Some programs fade away; some die sudden deaths. The Saturn V, and the Apollo program in general, seemed to just sort of fade away; the public perception *seems* to be that as public interest in Apollo post Apollo 12 or so rapidly faded, interest in continuing Apollo faded, and thus the program was just allowed to die, finally killed off by Nixon.
Small problem with that narrative: the actual date of the death of the Saturn v can be precisely determined. in the NASA History office archive some years ago I found a memo by NASA Administrator James Webb, dated July 31, 1968, where the production of new Saturn V vehicles was cancelled. This limited the future of Apollo moon missions to only those Saturns already then under construction. Note that this is almost a *year* prior to Apollo 11 landing on the moon, and about four months prior to the election of Richard Nixon. Nixon could, perhaps, maybe, have restarted Saturn v production, but that’s not clear: when programs like this are cancelled, the staff vital for them *scatter.* Tribal knowledge evaporates. Equipment is sold for scrap, left to rust. Restarting production likely would have been fabulously expensive.

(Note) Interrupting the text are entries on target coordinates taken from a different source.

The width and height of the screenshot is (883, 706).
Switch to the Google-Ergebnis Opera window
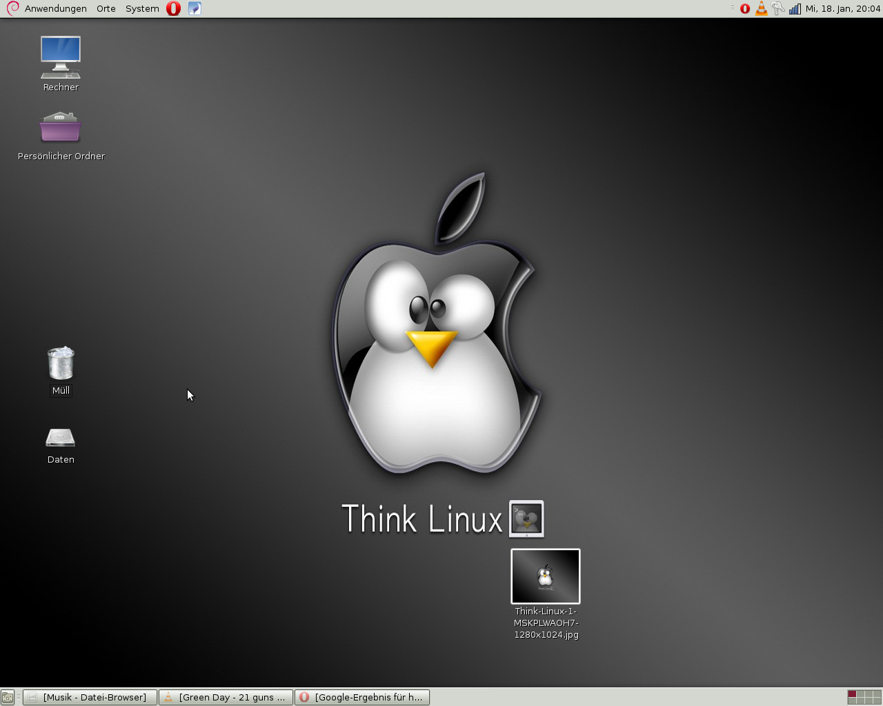click(x=362, y=698)
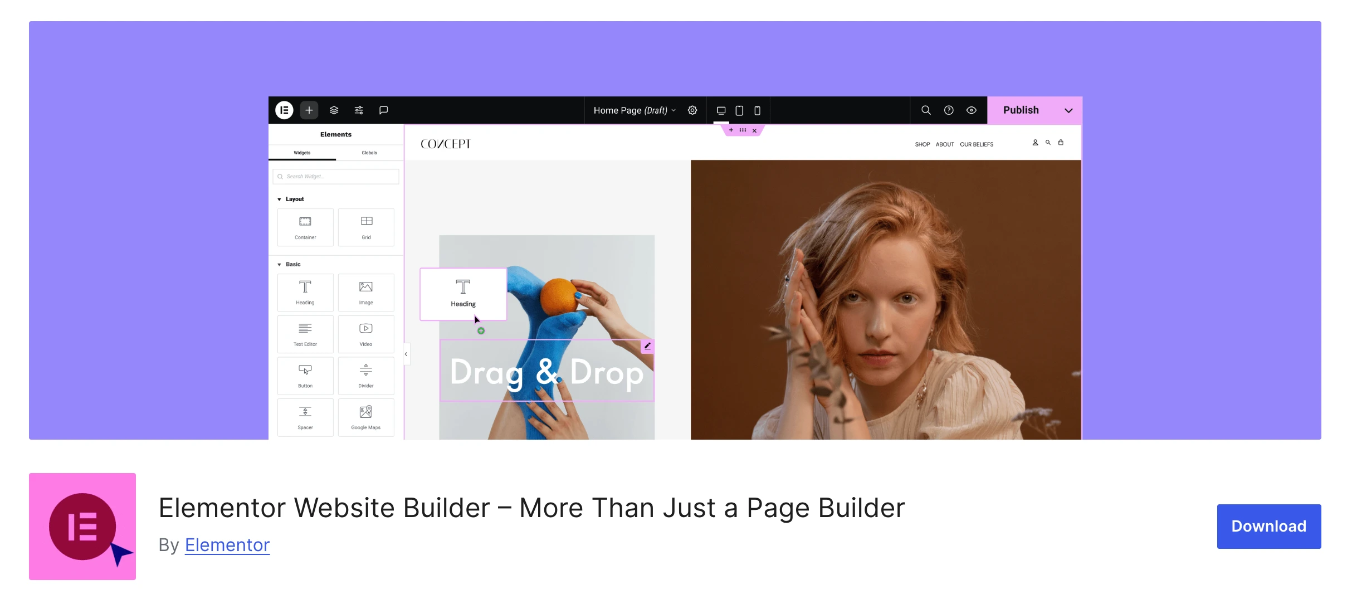Switch to the Globals tab
The image size is (1347, 594).
click(x=369, y=153)
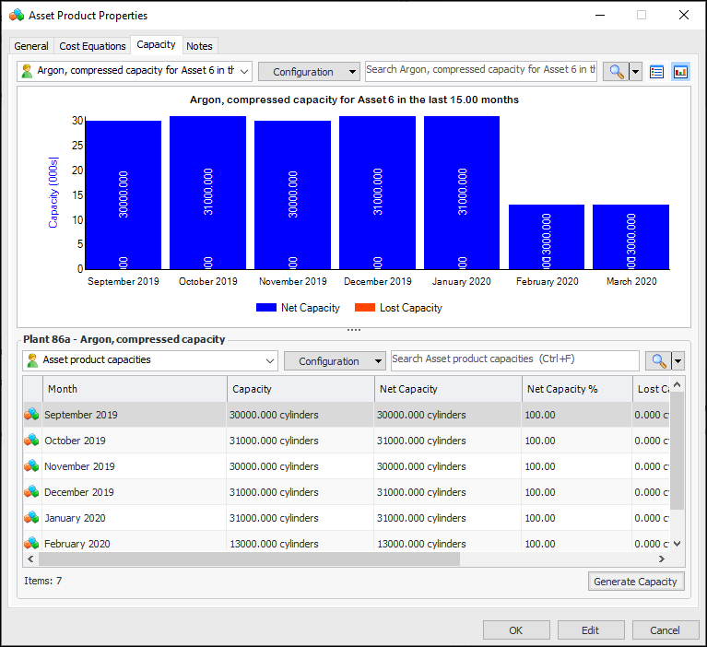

In mid 1968, the Apollo/Saturn program was obviously not facing post-success disappearing interest. The public was still thrilled. What NASA was facing was a slashed budget, with funds needed to further the progress of mankind being diverted to “Great Society” social programs. So instead of missions to the Moon and beyond, we got another fifty years of malaise, burdensome taxes and families being actively discouraged and dissolved. Thanks, LBJ. Thanks a lot.